# any experience working with professional marketing/branding agencies?



## ...danoe (Jan 4, 2009)

Y'allz,

I'm relatively new to this site and only started asking questions and joining in on posts recently as I've spent most of my time reading the useful threads and _featuretts_. I have found this forum exceptionally helpful and appreciate the community out there that shares the knowledge, thank you all very much.

I'm thinking of contracting a branding/marketing consultancy and an advertising agency to manifest the comprehensive marketing/advertising plan that is already in my business plan.
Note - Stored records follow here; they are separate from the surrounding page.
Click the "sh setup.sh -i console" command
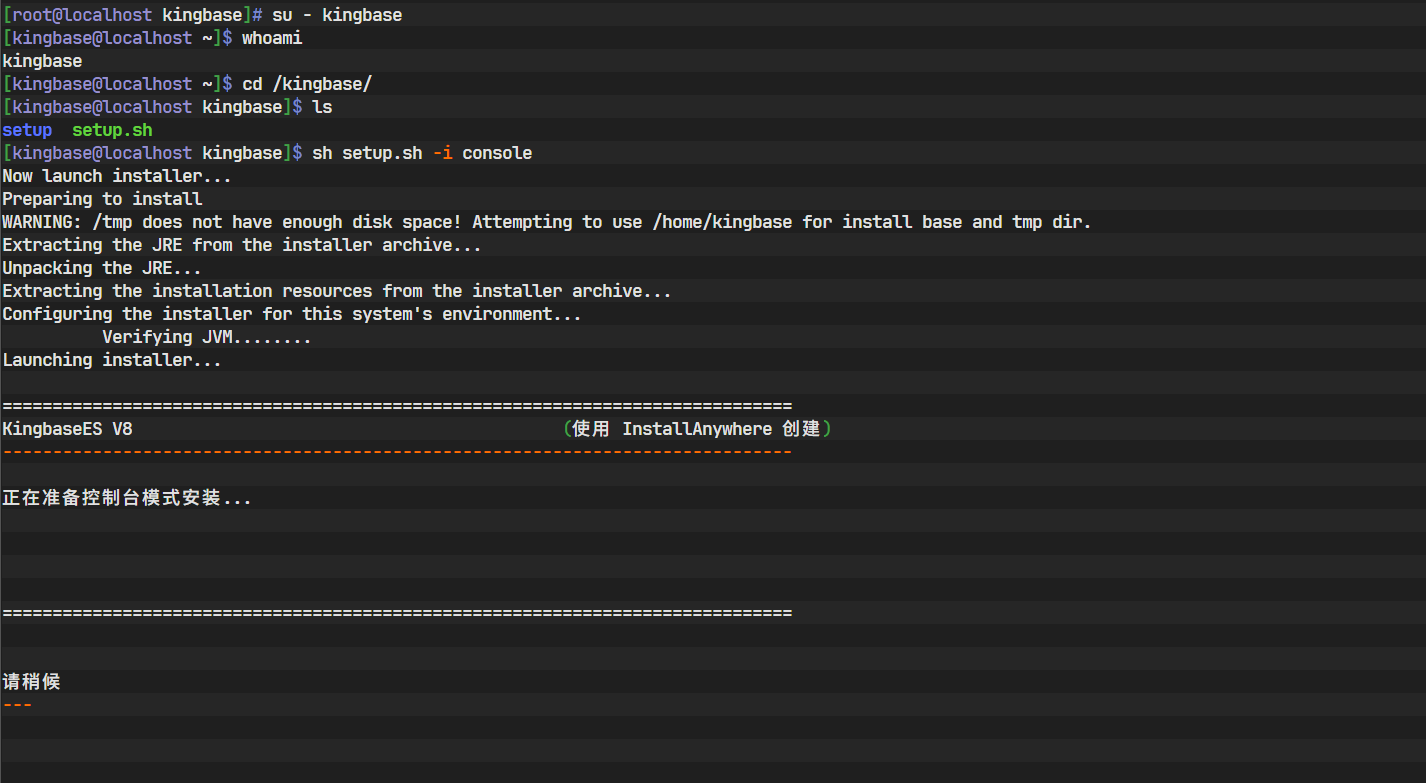 (x=422, y=153)
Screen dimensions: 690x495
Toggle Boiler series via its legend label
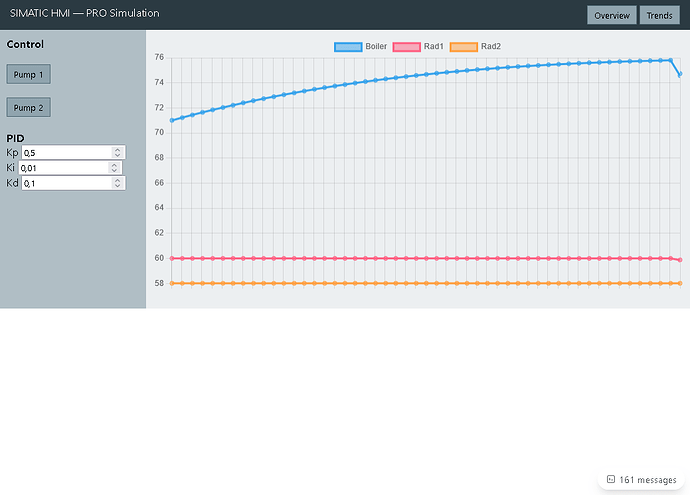(376, 47)
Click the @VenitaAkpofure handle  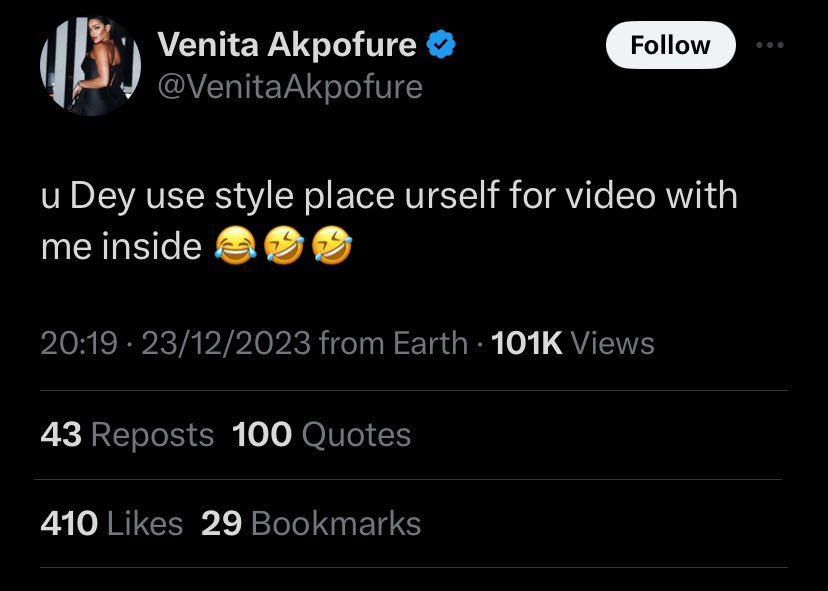pos(290,87)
The reason for this is because a) I haven't got much time as I am doing everything solo and b) because I haven't a degree in marketing nor advertising.
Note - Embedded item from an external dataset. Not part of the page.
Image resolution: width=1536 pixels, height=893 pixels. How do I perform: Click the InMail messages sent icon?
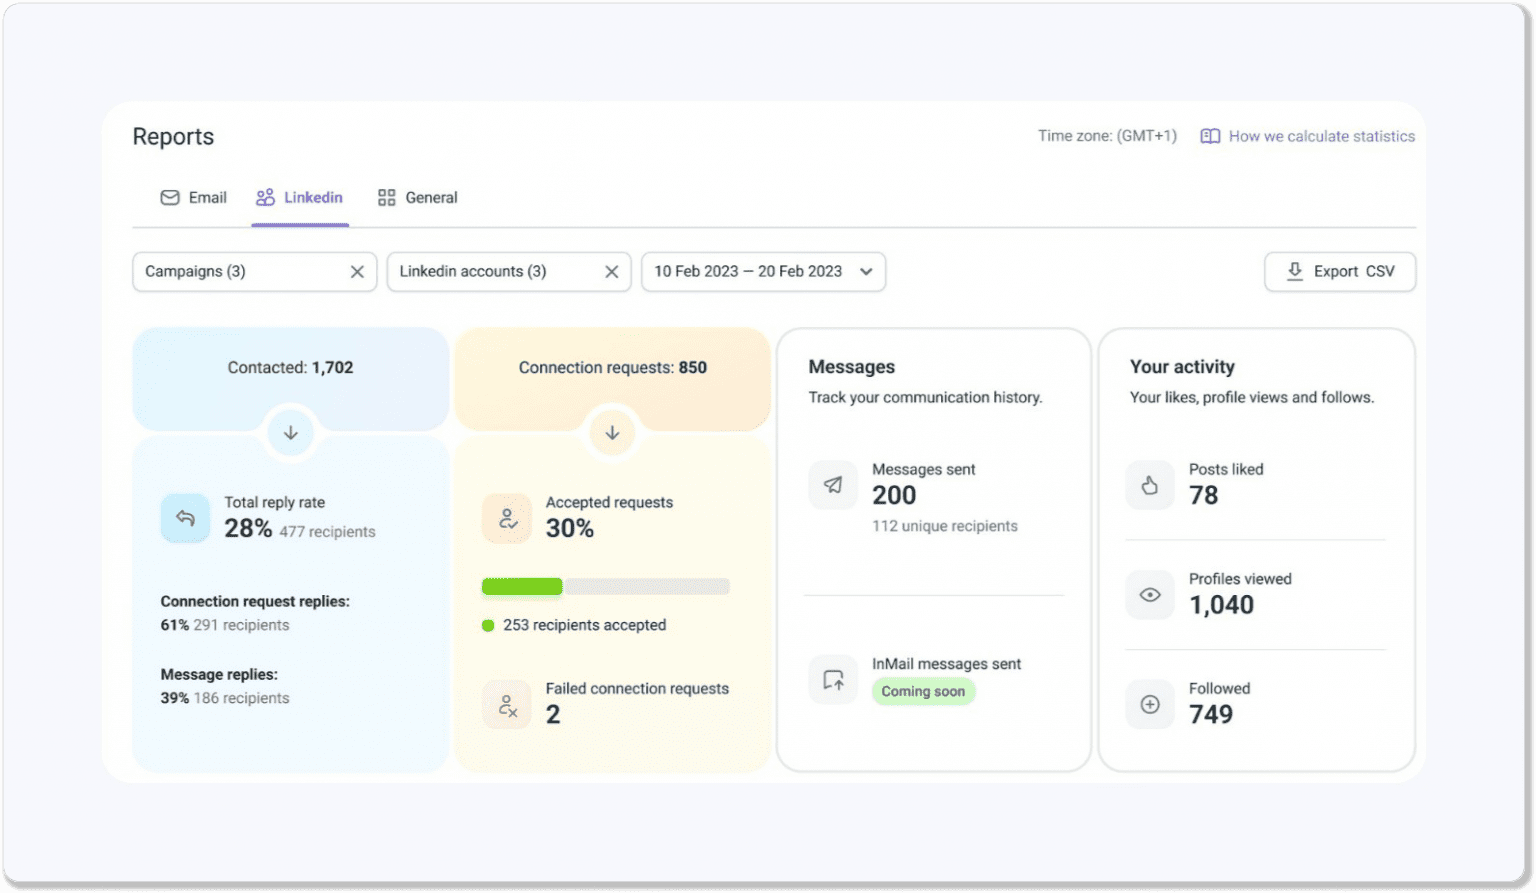click(832, 680)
...If anyone has any stories or experience with said agencies please post them as I am confident it would be of much interest to both myself and other members to read

Regards,

Teddy Le Scholar


----------



## ein (Jan 19, 2009)

I gotta say man, I'd be careful. I've worked in ad agencies and the like for a long time and 9 times out of 10 we simply spend the clients money and give them back their own ideas!

You say you don't have a degree in marketing, but you have much more than that - a stake in and a passion for your brand. Marketing is a black art and no one ever really knows what will work, there are only really best case scenario's, most of which you can organize yourself. Even the most successful agencies will not ensure success, so why not save yourself some money? 

I'd say getting some shirts to some cool local people/agents/bands/athletes/local press/whatever would be money better spent.

I don't mean to be dismissive, but there isn't that much to it all really. Think of: who, what, where, when and how and you'll have all you need. Without knowing your plans I doubt there will be any tv or radio advertising involved, leaving only web and print. You probably know where your brand will suit, so why pay someone to reiterate your thoughts?

If you really want help contact a university near you and see if the students would like to help - you'll get more enthusiasm and it will cost you a lot less! Otherwise, there's a great book called 'Personality Not Included'. It's sure to give you some good ideas that are well beyond the realm of most agencies.


----------



## ...danoe (Jan 4, 2009)

appreciate the reply Corey, makes it so much more potent coming from someone who was in the industry, I've spoken to a few people regarding this matter and they all seem to reverberate what your saying. Go it alone.

I think for most people though it's more of a time issue rather then anything else really, I was hellbent on employing professionals to help me concoct some unconventional marketing and advertising strategies however given the recent feedback, I think i'm going to opt for going it alone. 

I'll check out a review of that book you suggested too, appreciate it champ.


----------



## Gearhead (Mar 25, 2009)

I agree with Corey, agencies are generally useless and the people in them don't have the first clue to creating good marketing. They're a money pit, especially for small businesses. 

That said, going it alone -- without becoming a serious student of marketing -- is going to make the uphill battle even steeper.

You're going to need to read, study and surround yourself with others who know what they're talking about so you can quickly get up to speed.

(It also gives you the ability to call-out agencies when they try feeding you BS, since you'll know what works when it comes to your marketing.)

I'm still new here, but this place looks like a good start for finding others who've been in the trenches.

Feel free to PM me with your marketing/ad plan if you'd like another set of eyes. I can give it a quick look and give you some pointers to help you keep moving forward.

Cheers,

Tim


----------



## ein (Jan 19, 2009)

Glad it was of some help. I'd be happy to help with any plans or ideas you have.


----------